AI trading agent: Generative adversarial networks and synthetic data

Previous section: AI trading agent: Fine-tuning overview

Project repository: Web3 AI trading agent

This section transforms the raw blockchain data—the real Uniswap V4 BASE mainnet ETH-USDC swap—into synthetic datasets for molding our base or instruct model into a specialized trading model. Using Generative Adversarial Networks (GANs), you’ll create diverse market scenarios that enhance model robustness while maintaining statistical authenticity to real Uniswap V4 trading patterns.

Real blockchain data collection

Collecting real blockchain data

BASE blockchain, especially through Uniswap V4 smart contract events, offers detailed trading information. This includes swap events showing full transaction details like amounts, prices, and participants; pool state updates such as liquidity changes and fees; price movements captured at tick-level precision; and volume data reflecting activity over various periods.

This is the real data we can collect and that our non-fine-tuned model acts on; this is the same data that we can use to actually fine-tune our model on to make it more specialized and get the larger model’s wisdom to shove it into the smaller more nimble model; this is also the same data that we can (and will) use to build our synthetic dataset on.

Raw data collection implementation

Make sure you have the following set up in config.py:

Chainstack RPC node URLs — Get these at Chainstack
START_BLOCK — begins collection from Uniswap V4 Universal Router deployment
BATCH_SIZE — processes 200 blocks per request for efficient data retrieval
Pool targeting — specifically monitors the ETH-USDC pool ID
Rate limiting — to respect your Chainstack plan RPS limits

Collect the trading data from BASE mainnet:

python on-chain/collect_raw_data.py

Data preprocessing pipeline

Process collected data for optimal training performance:

python off-chain/process_raw_data.py

The processing does a bunch: normalizes prices—addressing differences like USDC’s 6 decimals and ETH’s 18 decimals. This ensures we accurately calculate ETH/USDC exchange rates and convert amounts into standardized, human-readable formats. Then it structures the data into sequential patterns for GAN training, and identifies extreme price movements to handle outliers. The processed data is saved to data/processed/processed_swaps.csv with an optimized structure.

What are Generative Adversarial Networks (GANs)

GANs provide the actual engine for synthetic data generation, enabling creation of any market scenarios you need beyond historical limitations.

Specialized financial time series GAN architecture

We use a Wasserstein GAN with Gradient Penalty (WGAN-GP) architecture. By the way, this where we are still following the ideas and research presented in Generative Adversarial Neural Networks for Realistic Stock Market Simulations. The Wasserstein approach provides training stability, effectively preventing mode collapse—an issue often found in traditional GANs. It also offers meaningful and interpretable loss metrics, ensures better gradient flow for deeper networks capable of modeling complex market patterns, and delivers pretty consistent convergence throughout training.
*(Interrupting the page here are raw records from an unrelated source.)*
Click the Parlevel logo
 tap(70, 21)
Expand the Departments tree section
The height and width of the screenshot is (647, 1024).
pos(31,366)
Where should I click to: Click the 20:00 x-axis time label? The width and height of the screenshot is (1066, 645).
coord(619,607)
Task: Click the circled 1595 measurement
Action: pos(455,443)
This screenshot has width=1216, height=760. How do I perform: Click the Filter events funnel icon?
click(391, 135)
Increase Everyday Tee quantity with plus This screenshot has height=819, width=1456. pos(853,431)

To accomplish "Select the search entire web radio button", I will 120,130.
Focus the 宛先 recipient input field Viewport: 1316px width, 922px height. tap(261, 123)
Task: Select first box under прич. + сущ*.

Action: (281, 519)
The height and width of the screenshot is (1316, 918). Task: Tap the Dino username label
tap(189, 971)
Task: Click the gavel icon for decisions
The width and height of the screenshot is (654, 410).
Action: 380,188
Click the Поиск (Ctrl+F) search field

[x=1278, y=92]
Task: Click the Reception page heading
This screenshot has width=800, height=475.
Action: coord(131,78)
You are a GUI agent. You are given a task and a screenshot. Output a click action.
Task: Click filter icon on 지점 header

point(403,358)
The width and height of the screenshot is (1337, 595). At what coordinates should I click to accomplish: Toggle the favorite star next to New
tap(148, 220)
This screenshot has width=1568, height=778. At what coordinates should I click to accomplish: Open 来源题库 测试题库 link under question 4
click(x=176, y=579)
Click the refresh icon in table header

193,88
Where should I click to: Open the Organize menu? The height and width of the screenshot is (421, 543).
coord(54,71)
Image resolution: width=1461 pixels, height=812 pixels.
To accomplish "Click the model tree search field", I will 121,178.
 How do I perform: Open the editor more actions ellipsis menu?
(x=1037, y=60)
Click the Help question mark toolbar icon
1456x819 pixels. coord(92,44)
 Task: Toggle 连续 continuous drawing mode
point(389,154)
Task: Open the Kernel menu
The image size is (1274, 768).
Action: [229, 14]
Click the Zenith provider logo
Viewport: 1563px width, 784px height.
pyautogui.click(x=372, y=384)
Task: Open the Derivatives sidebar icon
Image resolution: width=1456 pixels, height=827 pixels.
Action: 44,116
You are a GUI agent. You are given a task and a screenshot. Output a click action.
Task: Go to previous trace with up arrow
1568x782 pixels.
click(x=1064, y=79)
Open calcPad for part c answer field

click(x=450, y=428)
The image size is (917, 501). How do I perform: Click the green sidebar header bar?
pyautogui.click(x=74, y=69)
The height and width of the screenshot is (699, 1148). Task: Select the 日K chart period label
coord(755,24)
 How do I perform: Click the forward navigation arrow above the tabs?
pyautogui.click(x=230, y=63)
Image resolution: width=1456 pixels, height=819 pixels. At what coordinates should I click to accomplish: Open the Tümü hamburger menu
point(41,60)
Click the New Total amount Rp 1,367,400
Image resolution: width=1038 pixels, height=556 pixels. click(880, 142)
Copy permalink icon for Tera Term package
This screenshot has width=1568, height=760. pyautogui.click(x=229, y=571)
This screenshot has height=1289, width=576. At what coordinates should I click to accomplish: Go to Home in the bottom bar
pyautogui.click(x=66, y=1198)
Gradient penalty specifically enforces the Lipschitz constraint to make the GAN training stable.

GAN implementation architecture

Code organization and modularity Our GAN implementation provides a comprehensive framework in off-chain/gan/: Component breakdown

models.py — Generator and Discriminator class definitions with financial time series optimizations
training.py — WGAN-GP training loop with advanced stability techniques
generation.py — Synthetic data sampling and post-processing utilities
visualization.py — Training progress monitoring and data quality visualization

Generator architecture design

Time series optimization The generator network incorporates financial market-specific design elements: Temporal structure preservation

Transformer architecture — multi-head attention for capturing long-term dependencies in price movements
Multi-head attention — 8 attention heads focus on relevant historical patterns across different time scales
Positional encoding — maintains temporal order information for sequence modeling
Layer normalization — ensures stable training across different volatility regimes

Financial pattern awareness

Price momentum modeling — replicates realistic price continuation patterns
Volume-price correlation — maintains authentic relationships between trading metrics
Volatility clustering — reproduces periods of high and low market activity
Market microstructure — preserves bid-ask spread and liquidity characteristics

Discriminator architecture design

Authentication sophistication The discriminator employs advanced techniques for detecting synthetic data: Multi-scale analysis

Temporal resolution layers — analyzes patterns at different time scales
Feature pyramid networks — detects both local and global inconsistencies
Statistical moment matching — compares higher-order statistical properties
Spectral analysis — examines frequency domain characteristics

Financial realism validation

Economic rationality checks — ensures synthetic data follows market logic
Arbitrage opportunity detection — identifies unrealistic price relationships
Liquidity consistency — validates volume and liquidity interactions
Risk metric preservation — maintains authentic risk-return relationships

Synthetic data generation process

Execute comprehensive synthetic data creation Generate enhanced training datasets with controlled characteristics: First, train the GAN model (if you haven’t already):

python off-chain/generate_synthetic_data.py train

Or with the --quick-test flag:

python off-chain/generate_synthetic_data.py train --quick-test

Mac MPS PyTorch incompatibility with aten::_cdist_backward The minibatch discrimination in the GAN discriminator in off-chain/gan/models.py uses distance computations that trigger the aten::_cdist_backward MPS operator. This is not yet implemented for Apple Silicon MPS, so you’ll have to rely on CPU for the time being. Track the issue in MPS operator coverage tracking issue (2.6+ version) #141287.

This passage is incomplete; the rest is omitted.